Pyramid of Pain gives security teams additional insights into where and how they might be able to investigate attack indicators and use the knowledge gained to build effective defensive capabilities.
Attack indicators refer to any piece of information that points to a certain conclusion (attack or compromise).
The fundamental reason for detecting these indicators is to respond to them quickly in the shortest time possible. The goal is to create pain for the attack by taking these attack indicators and applying them to your defensive strategy.
The Pyramid of Pain is exemplified in a diagram that illustrates the relationship between attack indicators and the pain it takes an attacker when these indicators are denied in security defense systems.
These attack indicators can be classified into two:
Automation and Traditional Indicators- Hash Values, IP Addresses, Domain Names.
Behavioral Based Detection- Network/Host Artifacts, Tools, Tactics, Techniques, and Procedures.
The pyramid of pain enumerates six attack indicators that can be used to identify attackers' activities and the level of pain it will cause an attacker when those indicators are denied.
Each level of the Pyramid of Pain is an opportunity for security teams to detect and prevent the various indicators of attack.
Types of Attack Indicators
Hash Values [Trivial]: Cryptographic hashes (like MD5, SHA1, SHA256, etc.) are the most widely used attack indicators in various security defense systems like Antimalware, IDS/IPS, etc. Hash values are highly susceptible to change using polymorphic or metamorphic techniques. Hashes are likely the least useful type of attack indicator as an attacker can bypass defense mechanisms by changing the value of the hashes. Focusing on hash values to stop malicious activities is trivial to an attacker.
IP Addresses [Easy]: Though IP addresses still remain the most basic attack indicator, only script kiddies use their own IP addresses during an attack. VPNs, Tor, and anonymous proxies make changing IP addresses spontaneous and effortless to an attacker. The act of pivoting through defensive systems with just IP address restrictions is easy for an attacker.
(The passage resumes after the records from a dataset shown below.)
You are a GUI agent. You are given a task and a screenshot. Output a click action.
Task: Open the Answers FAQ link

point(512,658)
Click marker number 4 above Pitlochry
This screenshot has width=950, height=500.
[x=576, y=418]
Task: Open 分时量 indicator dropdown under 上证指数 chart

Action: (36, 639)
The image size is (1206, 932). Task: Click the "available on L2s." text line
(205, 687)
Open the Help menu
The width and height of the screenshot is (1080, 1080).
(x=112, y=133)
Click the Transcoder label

Domain Names [Simple]: Domain names are harder to change than IP addresses as they require pre-registration and sometimes a fee. With Dynamic DNS services on the web and domain-generated algorithms (DGA), an attacker can automatically update domain names with APIs. Circumventing domain name restrictions is simple to an attacker.
Network/Host Artifacts [Annoying]: This refers to pieces of an activity that distinctively differentiates malicious activities in a network or host from legitimate ones. These artifacts can be in the form of URL patterns, command and control (C2) information, registry objects, files, and directories, etc. Leveraging threat intelligence to deny network/host artifacts can be annoying to an attacker.
Tools [Challenging]: Most attackers are typically as sophisticated as the tools they use. These tools are usually designed to scan for vulnerabilities, create and execute malicious codes, establish C2 sessions, perform password cracking attacks, etc. Denying the use of the tools based on their signatures or traffic patterns can be challenging to an attacker.
Tactics, Techniques, and Procedures -TTPs [Tough]: TTPs are the expressions of the attacker's methodology. Tactics describe the attacker's behavior; the techniques give details of the attacker’s behavior based on the tactics while the procedure provides deep details about the techniques used. When attacks are detected and responded to at this level, security defense is made directly on the attack behavior and not just their tools. Addressing attacks at the level of TTPs makes it tough for attackers to succeed with their objectives.
Even with the advent of threat intelligence in security, having threat intelligence feeds is not the same as using it effectively. The pyramid of pain gives value to threat intelligence in that it makes it more effective.
Thepyramid of painis the way to go to get optimal value for your threat intelligence and security defense investments.